Some of the trickiest handoffs in the fund world happen at the retirement of renowned managers who run idiosyncratic strategies that are a manifestation of their personalities.
Not only are the successors filling big shoes, but they also have to decide how much they want to change the strategy in light of investors’ expectations. After all, investors didn’t come to Third Avenue Value (TAVFX) or Columbia Value & Restructuring (UMBIX) for plain vanilla. They left the beaten path for managers and strategies that offered a better way.
As fund investors, we must be particularly alert to changes at such funds, while at the same time assessing the abilities of the managers and analysts in charge. Quirky strategies make for quirky returns, and it takes a longer time period to really judge them. Look back over their histories, and you’ll see these funds have gone in and out of favor a few times, even though the long-term returns look appealing.
In June, I moderated a panel of managers running two funds that had recently made the switch. I felt our Analyst Ratings for the funds were validated by what I heard, but with the funds in transition those ratings are hardly carved in stone.
Third Avenue Value
After the panel, the first question I was asked was why we are rating Third Avenue Value Silver in light of weak recent performance. For starters, Third Avenue has built a strong stable of analysts and managers, each of whom apply Marty Whitman’s “safe and cheap” mantra a little differently.

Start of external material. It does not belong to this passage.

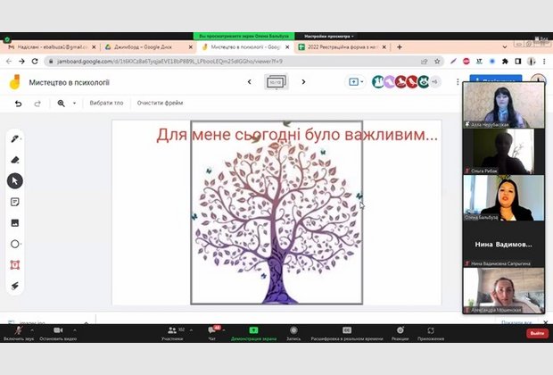
Task: Click the Add image tool
Action: 15,222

Ian Lapey has worked at Third Avenue for more than a decade, and was named comanager in July 2009. Whitman handed him the wheel in March 2012 when he stepped down from the fund (though not from the firm).

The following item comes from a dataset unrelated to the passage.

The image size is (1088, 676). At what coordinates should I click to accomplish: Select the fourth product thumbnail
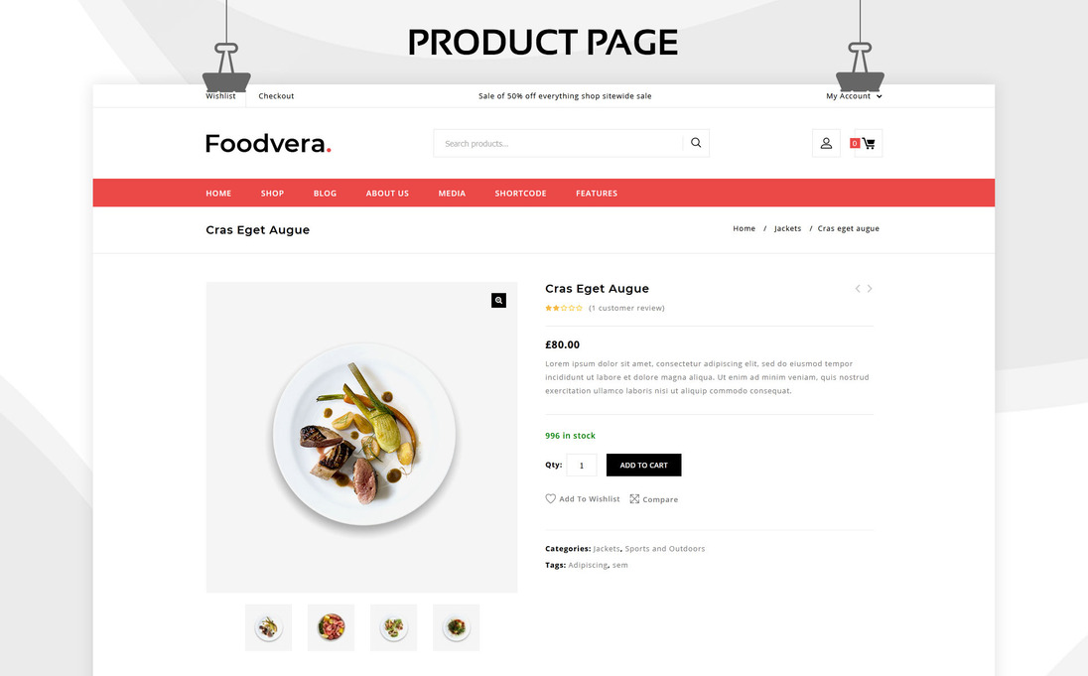pos(456,627)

Although he says he plans to continue using Whitman’s strategy, Lapey quickly went to work on what was the fund’s biggest vulnerability. He pared the fund’s huge weighting in Hong Kong real estate names to 39% of assets from 50%.
This makes sense, as defensiveness was one of the fund’s appealing traits. Even if Whitman and Lapey are right about the Hong Kong real estate plays, the bet is outsized and not really consistent with “safe and cheap” from a portfolio perspective.